Master of Science in Integrative Biology (MSIB)



Major Professor

Martin Hudson

First Committee Member

Carol Chrestensen

Second Committee Member

Lisa Ganser


In order to survive, an organism must be able to receive, integrate, and respond to sensory stimuli. However, the cellular basis of sensory perception and response is difficult to study in complex animals such as humans, and is therefore poorly understood. The nematode Caenorhabditis elegans is a relatively simple organism yet displays many distinct behaviors, making it an ideal system to understand the relationship between gene function, cell shape, cell physiology, and behavioral output. Much of the thermosensory and chemosensory information that the nematode receives from its sensory neurons is processed via a pair of interneurons called AIYL and AIYR. In wild-type animals, the AIY cell bodies lie just posterior to the pharynx, and extend an anterior process that contacts its contralateral partner at the base of the nerve ring. The AIYL and R processes then diverge and extend around the nerve ring, ultimately making contact again on the dorsal side of the animal via a gap junction. We previously showed that the Eph receptor tyrosine kinase VAB-1 is required for AIY cell body placement and ventral AIYL/R contact. Conversely, the ephrin EFN-4 is required for dorsal AIYL/R connectivity. We have extended these studies and show that the AIYL/R ventral contact is mediated via the ephrin gene efn-1. In addition, we show that this connectivity requires both VAB-1 kinase activity and also a non-kinase dependent VAB-1 function. Preliminary tissue specific rescue experiments suggest that the development of the ventral gap is partially cell-autonomous.

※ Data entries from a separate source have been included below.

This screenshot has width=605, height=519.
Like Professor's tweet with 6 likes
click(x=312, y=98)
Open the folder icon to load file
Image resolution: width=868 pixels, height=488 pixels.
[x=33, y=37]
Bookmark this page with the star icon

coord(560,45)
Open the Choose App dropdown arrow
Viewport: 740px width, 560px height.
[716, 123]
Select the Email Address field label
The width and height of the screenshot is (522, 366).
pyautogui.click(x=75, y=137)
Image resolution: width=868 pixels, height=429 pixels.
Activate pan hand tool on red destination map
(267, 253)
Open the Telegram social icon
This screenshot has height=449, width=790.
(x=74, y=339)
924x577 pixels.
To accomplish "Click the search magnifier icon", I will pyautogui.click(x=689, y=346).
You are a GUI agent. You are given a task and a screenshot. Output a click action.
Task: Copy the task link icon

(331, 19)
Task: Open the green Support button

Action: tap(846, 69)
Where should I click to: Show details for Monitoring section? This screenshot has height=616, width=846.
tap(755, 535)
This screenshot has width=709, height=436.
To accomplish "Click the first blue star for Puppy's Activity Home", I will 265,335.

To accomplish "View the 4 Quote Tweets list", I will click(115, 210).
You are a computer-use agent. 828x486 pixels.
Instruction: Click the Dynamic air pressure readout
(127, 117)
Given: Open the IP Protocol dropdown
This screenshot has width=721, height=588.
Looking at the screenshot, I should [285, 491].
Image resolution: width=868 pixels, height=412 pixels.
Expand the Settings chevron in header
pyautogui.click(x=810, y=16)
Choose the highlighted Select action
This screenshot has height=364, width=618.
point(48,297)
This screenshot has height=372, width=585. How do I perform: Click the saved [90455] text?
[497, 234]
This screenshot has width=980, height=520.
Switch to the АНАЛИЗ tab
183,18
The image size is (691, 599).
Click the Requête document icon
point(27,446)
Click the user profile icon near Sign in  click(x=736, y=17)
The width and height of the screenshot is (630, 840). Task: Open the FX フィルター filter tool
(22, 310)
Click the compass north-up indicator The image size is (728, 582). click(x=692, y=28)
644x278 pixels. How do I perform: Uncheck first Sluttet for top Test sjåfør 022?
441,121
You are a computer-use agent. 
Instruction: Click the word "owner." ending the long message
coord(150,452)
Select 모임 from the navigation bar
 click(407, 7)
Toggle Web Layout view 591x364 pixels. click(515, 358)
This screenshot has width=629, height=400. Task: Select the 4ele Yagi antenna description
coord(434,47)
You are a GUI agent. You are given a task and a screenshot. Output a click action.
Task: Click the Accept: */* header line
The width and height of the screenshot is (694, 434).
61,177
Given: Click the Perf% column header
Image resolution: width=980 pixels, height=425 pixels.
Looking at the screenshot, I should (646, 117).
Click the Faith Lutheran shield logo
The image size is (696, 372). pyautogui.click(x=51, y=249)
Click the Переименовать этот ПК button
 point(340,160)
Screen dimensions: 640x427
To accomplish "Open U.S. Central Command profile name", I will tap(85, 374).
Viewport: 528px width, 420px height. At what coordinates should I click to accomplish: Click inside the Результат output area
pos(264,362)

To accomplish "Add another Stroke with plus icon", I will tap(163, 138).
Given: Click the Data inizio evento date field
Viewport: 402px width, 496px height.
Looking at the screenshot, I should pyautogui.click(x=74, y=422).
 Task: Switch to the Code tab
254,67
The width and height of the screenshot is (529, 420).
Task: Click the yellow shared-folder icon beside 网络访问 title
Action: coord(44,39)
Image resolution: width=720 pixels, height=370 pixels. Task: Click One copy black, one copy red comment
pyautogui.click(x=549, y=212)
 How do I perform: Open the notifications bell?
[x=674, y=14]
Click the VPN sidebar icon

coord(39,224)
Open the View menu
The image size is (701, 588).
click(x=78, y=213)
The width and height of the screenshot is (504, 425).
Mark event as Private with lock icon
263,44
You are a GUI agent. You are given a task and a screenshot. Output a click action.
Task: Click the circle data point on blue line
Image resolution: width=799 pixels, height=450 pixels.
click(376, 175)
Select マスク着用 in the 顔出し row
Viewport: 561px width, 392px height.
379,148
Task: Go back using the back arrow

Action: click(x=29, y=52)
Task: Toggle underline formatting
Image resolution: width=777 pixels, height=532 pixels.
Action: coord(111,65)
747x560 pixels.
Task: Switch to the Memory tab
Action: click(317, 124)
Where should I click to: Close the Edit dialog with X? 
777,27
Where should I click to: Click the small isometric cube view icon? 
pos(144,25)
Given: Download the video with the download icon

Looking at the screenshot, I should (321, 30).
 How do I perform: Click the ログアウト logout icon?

To integrate AIYL/R morphology and function with behavior, we are using WormLab software to image and analyze EphR/ephrin mutants both on and off food. Wild-type animals search for food using long “runs” interspersed with reversals and ~170-degree “omega” turns. We find that vab-1 mutants lack the ability to perform straight runs, although they can perform omega turns normally. Instead, they display a strong circling locomotion, both on and off food. When EphR/ephrin pathway mutants are conditioned in a 150mM NaCl environment with food, then assayed on a food-free NaCl gradient, vab-1, efn-1 and efn-4 mutants all display normal chemotaxis towards a point NaCl source, suggesting no overt defects with NaCl conditioning and chemotaxis. We are currently investigating neuromuscular junction morphology in EphR and ephrin mutants to see if this correlates with dorsal versus ventral locomotion bias. We are also investigating the Ca2+ signaling in the AIY interneuron in order to determine whether defects in connectivity between the AIYL and AIYR affect synaptic transmission.